» **What this task involves**: In the listing below, tally the lines that hold "computer" and report that number by itself.

» **Information**:
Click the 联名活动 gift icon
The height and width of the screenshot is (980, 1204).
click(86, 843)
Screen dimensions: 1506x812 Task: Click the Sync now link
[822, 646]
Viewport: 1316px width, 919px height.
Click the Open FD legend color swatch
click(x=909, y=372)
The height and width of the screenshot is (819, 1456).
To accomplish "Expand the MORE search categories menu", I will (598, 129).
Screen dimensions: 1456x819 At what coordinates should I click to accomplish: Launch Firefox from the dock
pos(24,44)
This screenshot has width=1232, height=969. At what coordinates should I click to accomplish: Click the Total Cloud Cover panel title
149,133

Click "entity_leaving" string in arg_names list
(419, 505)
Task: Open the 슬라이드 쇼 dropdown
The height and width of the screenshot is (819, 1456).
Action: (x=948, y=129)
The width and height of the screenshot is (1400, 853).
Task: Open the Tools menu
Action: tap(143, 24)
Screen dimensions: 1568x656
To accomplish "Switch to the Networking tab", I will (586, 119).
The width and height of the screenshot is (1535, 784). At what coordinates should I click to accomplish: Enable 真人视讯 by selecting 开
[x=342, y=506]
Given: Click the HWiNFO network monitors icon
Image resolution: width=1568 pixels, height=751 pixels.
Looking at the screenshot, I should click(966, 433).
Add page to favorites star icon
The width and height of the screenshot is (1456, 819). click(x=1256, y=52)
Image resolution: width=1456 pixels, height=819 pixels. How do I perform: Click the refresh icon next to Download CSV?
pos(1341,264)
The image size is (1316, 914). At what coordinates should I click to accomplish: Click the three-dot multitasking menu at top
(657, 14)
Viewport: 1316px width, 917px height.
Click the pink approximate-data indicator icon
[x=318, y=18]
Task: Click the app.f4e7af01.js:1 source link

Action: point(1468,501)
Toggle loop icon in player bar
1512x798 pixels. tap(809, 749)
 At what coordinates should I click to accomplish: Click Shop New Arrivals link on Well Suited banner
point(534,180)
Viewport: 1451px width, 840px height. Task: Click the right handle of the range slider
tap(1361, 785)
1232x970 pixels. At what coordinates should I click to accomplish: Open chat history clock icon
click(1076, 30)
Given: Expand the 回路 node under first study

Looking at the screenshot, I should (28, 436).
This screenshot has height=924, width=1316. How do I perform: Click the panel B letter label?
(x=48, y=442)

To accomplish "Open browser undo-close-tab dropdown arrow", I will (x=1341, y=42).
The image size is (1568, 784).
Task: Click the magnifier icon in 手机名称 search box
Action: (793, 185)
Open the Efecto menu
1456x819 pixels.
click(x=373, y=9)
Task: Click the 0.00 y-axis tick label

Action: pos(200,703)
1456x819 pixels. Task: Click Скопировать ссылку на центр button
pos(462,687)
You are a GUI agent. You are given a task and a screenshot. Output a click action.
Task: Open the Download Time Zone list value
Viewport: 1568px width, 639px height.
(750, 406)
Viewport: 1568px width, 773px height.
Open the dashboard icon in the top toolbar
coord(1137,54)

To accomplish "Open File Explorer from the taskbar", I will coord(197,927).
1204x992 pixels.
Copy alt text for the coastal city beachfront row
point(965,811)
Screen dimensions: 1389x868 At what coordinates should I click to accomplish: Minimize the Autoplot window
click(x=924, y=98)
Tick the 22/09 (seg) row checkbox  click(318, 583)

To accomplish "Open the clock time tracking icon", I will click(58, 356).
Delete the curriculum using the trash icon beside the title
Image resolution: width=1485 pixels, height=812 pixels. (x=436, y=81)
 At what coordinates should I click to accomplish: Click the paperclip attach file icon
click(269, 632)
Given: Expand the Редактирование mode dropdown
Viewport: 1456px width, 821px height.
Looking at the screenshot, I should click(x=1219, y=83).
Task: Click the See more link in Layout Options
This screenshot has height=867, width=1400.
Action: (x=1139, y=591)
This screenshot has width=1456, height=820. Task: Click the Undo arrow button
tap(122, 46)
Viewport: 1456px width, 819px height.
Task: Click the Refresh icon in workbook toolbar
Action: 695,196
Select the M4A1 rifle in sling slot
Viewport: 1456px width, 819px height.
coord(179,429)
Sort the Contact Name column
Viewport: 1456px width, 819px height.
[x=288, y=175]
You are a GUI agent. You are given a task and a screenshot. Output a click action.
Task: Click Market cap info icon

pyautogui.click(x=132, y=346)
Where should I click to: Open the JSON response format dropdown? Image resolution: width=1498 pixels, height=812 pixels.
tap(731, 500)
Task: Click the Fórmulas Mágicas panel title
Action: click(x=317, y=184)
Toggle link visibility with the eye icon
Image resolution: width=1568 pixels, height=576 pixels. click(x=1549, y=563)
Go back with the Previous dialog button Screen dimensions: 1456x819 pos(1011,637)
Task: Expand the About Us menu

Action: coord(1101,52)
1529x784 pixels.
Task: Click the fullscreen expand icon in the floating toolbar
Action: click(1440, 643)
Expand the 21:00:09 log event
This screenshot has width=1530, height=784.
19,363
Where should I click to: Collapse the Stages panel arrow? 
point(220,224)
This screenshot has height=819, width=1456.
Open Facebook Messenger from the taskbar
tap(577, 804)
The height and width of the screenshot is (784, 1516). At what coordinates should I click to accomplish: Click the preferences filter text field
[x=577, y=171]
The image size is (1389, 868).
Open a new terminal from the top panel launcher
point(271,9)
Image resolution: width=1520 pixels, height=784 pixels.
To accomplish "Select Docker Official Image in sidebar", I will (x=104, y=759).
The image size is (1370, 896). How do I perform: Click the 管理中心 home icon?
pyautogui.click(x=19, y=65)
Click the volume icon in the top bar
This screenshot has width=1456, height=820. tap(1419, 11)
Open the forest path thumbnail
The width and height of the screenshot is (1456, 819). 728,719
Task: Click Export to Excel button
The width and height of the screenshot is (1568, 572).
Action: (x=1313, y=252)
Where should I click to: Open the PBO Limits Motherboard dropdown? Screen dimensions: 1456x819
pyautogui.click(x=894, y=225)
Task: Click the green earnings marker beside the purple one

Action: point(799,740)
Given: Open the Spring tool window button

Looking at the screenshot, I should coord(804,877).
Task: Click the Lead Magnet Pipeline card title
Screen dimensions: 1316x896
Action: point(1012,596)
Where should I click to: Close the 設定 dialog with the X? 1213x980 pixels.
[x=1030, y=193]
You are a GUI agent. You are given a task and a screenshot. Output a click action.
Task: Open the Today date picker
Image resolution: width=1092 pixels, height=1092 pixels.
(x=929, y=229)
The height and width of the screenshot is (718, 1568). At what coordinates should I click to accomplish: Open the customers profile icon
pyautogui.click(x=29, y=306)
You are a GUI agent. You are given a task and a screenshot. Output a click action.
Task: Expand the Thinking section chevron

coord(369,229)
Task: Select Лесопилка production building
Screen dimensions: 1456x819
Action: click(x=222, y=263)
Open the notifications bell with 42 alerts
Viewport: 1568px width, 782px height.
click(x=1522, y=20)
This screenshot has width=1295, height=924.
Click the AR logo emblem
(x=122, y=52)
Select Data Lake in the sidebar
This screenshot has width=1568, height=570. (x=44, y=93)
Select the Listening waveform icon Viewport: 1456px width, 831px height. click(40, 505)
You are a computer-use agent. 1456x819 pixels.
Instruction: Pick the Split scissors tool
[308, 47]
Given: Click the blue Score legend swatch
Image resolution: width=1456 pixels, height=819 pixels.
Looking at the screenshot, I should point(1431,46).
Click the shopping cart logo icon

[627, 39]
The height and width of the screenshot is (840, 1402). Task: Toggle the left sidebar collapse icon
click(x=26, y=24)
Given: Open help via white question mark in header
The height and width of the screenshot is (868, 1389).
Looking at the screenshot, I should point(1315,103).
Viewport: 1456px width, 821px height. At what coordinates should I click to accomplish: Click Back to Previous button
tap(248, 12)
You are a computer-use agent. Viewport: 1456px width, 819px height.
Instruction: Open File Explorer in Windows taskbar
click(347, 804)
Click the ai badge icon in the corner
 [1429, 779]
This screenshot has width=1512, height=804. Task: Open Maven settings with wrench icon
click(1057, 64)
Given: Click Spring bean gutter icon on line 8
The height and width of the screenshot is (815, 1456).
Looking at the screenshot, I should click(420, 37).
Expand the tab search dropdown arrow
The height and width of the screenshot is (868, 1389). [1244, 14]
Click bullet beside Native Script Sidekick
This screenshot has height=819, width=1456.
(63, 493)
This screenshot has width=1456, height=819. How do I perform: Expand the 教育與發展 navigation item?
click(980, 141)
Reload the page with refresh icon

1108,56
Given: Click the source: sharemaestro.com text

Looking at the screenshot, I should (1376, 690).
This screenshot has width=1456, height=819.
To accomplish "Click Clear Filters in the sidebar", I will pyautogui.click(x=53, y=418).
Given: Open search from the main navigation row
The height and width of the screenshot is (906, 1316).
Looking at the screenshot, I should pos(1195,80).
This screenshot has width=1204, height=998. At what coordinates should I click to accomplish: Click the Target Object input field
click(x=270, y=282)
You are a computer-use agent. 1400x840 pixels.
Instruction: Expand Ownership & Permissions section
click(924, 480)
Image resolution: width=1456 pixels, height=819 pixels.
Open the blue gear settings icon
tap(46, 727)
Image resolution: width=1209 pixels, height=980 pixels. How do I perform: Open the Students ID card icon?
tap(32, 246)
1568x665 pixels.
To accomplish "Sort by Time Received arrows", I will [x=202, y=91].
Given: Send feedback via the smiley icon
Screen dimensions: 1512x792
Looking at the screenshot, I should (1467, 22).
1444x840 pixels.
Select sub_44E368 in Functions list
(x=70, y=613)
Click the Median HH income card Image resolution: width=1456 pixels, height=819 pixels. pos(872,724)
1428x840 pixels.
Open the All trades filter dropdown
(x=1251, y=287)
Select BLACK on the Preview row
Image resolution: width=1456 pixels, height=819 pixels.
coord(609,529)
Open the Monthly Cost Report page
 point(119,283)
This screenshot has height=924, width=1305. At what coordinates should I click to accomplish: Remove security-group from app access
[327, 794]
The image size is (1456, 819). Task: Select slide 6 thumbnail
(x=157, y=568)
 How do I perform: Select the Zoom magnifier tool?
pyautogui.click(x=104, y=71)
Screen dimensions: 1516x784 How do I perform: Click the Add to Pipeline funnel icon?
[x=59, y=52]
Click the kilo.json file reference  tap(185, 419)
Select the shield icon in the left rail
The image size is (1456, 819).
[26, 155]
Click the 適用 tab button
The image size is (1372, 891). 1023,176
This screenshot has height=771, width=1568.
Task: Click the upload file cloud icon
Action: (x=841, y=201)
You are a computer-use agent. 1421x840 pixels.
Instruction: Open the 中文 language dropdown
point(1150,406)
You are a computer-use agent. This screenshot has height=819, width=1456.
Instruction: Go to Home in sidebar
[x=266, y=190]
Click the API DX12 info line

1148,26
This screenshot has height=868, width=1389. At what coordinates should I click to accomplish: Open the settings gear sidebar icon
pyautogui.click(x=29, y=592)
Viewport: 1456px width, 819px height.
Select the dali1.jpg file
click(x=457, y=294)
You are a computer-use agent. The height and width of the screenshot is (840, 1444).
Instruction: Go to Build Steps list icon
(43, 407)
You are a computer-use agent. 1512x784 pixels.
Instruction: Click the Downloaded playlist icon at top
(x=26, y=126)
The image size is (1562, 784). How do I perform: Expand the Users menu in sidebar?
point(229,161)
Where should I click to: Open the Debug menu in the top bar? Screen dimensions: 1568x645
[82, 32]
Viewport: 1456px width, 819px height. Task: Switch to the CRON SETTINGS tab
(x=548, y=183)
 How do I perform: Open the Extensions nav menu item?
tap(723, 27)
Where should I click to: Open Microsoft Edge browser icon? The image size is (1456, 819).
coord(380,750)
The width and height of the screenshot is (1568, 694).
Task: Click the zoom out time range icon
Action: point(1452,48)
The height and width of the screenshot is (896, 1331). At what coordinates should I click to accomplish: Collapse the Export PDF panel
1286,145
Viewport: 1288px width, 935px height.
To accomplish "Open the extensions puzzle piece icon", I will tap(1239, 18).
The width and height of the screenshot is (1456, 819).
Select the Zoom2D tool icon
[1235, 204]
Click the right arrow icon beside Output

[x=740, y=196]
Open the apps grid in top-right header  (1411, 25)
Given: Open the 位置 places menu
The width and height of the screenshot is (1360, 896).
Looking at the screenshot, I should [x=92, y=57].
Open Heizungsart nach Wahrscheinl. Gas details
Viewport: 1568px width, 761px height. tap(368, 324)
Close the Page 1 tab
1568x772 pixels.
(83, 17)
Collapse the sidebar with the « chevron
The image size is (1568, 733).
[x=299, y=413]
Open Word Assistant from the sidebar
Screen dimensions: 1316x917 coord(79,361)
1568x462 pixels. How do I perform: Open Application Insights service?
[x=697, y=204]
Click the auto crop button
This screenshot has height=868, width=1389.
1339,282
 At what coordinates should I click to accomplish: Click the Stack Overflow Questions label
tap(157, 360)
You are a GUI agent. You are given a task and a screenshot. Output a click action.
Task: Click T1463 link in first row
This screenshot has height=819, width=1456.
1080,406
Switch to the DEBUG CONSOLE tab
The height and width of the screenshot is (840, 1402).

» **Task result**: 7